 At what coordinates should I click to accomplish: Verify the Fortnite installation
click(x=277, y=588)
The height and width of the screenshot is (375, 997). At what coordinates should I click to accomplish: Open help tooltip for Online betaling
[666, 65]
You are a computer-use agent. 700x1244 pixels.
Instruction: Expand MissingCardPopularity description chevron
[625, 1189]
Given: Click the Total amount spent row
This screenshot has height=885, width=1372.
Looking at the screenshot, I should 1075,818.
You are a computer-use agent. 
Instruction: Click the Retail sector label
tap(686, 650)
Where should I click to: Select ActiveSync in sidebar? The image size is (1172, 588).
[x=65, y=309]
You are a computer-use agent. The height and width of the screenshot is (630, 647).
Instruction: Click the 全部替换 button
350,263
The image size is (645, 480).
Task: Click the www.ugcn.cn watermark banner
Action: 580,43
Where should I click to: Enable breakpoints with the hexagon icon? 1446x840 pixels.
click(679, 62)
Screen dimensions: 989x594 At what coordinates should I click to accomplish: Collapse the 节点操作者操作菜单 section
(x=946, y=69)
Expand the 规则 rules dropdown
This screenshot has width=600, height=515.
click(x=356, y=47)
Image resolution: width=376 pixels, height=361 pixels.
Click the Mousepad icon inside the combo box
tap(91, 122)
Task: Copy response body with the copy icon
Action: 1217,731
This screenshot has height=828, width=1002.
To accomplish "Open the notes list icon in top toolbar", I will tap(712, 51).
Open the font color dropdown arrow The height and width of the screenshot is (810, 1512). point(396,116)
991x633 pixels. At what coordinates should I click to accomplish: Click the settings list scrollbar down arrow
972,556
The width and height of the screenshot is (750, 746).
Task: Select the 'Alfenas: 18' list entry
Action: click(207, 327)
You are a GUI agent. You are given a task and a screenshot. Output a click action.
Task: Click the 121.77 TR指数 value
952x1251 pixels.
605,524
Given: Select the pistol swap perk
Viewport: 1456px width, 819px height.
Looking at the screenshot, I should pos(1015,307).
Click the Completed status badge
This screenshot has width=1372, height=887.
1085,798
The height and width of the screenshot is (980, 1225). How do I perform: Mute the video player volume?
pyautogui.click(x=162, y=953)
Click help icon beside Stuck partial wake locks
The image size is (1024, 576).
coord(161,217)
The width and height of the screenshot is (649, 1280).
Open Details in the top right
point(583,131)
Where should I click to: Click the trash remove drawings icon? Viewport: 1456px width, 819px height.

..........

● **Task objective**:
Swap "scrollbar" for "scroll bar" in the lines of the listing starting with the line containing "Where should I click to: Enable" and going on through the end of the listing, leaving everything else unchanged.

● **Output**:
Where should I click to: Enable breakpoints with the hexagon icon? 1446x840 pixels.
click(679, 62)
Screen dimensions: 989x594 At what coordinates should I click to accomplish: Collapse the 节点操作者操作菜单 section
(x=946, y=69)
Expand the 规则 rules dropdown
This screenshot has width=600, height=515.
click(x=356, y=47)
Image resolution: width=376 pixels, height=361 pixels.
Click the Mousepad icon inside the combo box
tap(91, 122)
Task: Copy response body with the copy icon
Action: 1217,731
This screenshot has height=828, width=1002.
To accomplish "Open the notes list icon in top toolbar", I will tap(712, 51).
Open the font color dropdown arrow The height and width of the screenshot is (810, 1512). point(396,116)
991x633 pixels. At what coordinates should I click to accomplish: Click the settings list scroll bar down arrow
972,556
The width and height of the screenshot is (750, 746).
Task: Select the 'Alfenas: 18' list entry
Action: click(207, 327)
You are a GUI agent. You are given a task and a screenshot. Output a click action.
Task: Click the 121.77 TR指数 value
952x1251 pixels.
605,524
Given: Select the pistol swap perk
Viewport: 1456px width, 819px height.
Looking at the screenshot, I should pos(1015,307).
Click the Completed status badge
This screenshot has width=1372, height=887.
1085,798
The height and width of the screenshot is (980, 1225). How do I perform: Mute the video player volume?
pyautogui.click(x=162, y=953)
Click help icon beside Stuck partial wake locks
The image size is (1024, 576).
coord(161,217)
The width and height of the screenshot is (649, 1280).
Open Details in the top right
point(583,131)
Where should I click to: Click the trash remove drawings icon? Viewport: 1456px width, 819px height.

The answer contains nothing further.